New Insights from Rosetta’s Findings
But in 2014, ESA’s (European Space Agency) Rosetta mission to 67P challenged the idea that Jupiter-family comets helped fill Earth’s water reservoir. Scientists who analyzed Rosetta’s water measurements found the highest concentration of deuterium
of any comet, and about three times more deuterium than there is in Earth’s oceans, which have about 1 deuterium atom for every 6,420 hydrogen atoms.
“It was a big surprise and it made us rethink everything,” Mandt said.
Mandt’s team decided to use an advanced statistical-computation technique to automate the laborious process of isolating deuterium-rich water in more than 16,000 Rosetta measurements.
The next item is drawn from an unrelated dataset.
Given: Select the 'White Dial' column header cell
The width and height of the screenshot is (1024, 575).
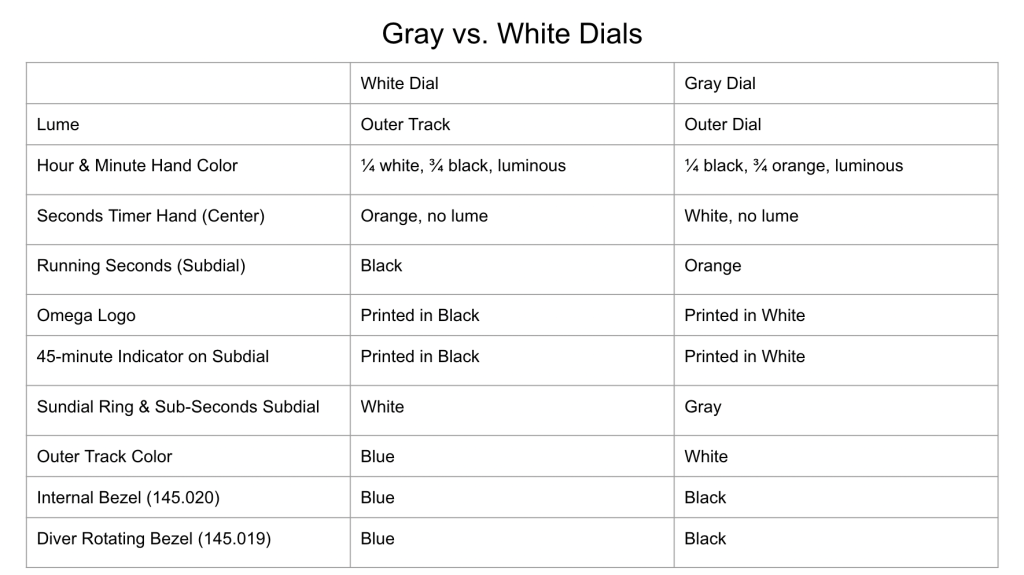Looking at the screenshot, I should pyautogui.click(x=400, y=84).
Rosetta made these measurements in the “coma” of gas and dust surrounding 67P. Mandt’s team, which included Rosetta scientists, was the first to analyze all of the European mission’s water measurements spanning the entire mission.
What are comets made of? It’s one of the questions the Rosetta mission to comet 67P/Churyumov-Gerasimenko hopes to answer. Credit: NASA Jet Propulsion Laboratory
Implications and Future Research
The researchers wanted to understand what physical processes caused the variability in the hydrogen isotope ratios measured at comets. Lab studies and comet observations showed that cometary dust could affect the readings of the hydrogen ratio that scientists detect in comet vapor, which could change our understanding of where comet water comes from and how it compares to Earth’s water.
“So I was just curious if we could find evidence for that happening at 67P,” Mandt said. “And this is just one of those very rare cases where you propose a hypothesis and actually find it happening.”
Indeed, Mandt’s team found a clear connection between deuterium measurements in the coma of 67P and the amount of dust around the Rosetta spacecraft, showing that the measurements taken near the spacecraft in some parts of the coma may not be representative of the composition of a comet’s body.
As a comet moves in its orbit closer to the Sun, its surface warms up, causing gas to release from the surface, including dust with bits of water ice on it. Water with deuterium sticks to dust grains more readily than regular water does, research suggests. When the ice on these dust grains is released into the coma, this effect could make the comet appear to have more deuterium than it has.
Mandt and her team reported that by the time dust gets to the outer part of the coma, at least 75 miles from the comet body, it is dried out. With the deuterium-rich water gone, a spacecraft can accurately measure the amount of deuterium coming from the comet body.
This finding, the paper authors say, has big implications not only for understanding comets’ role in delivering Earth’s water, but also for understanding comet observations that provide insight into the formation of the early solar system.
“This means there is a great opportunity to revisit our past observations and prepare for future ones so we can better account for the dust effects,” Mandt said.
Reference: “A nearly terrestrial D/H for comet 67P/Churyumov-Gerasimenko” by Kathleen E. Mandt, Jacob Lustig-Yaeger, Adrienn Luspay-Kuti, Peter Wurz, Dennis Bodewits, Stephen A. Fuselier, Olivier Mousis, Steven M. Petrinec and Karlheinz J. Trattner, 13 November 2024, Science Advances.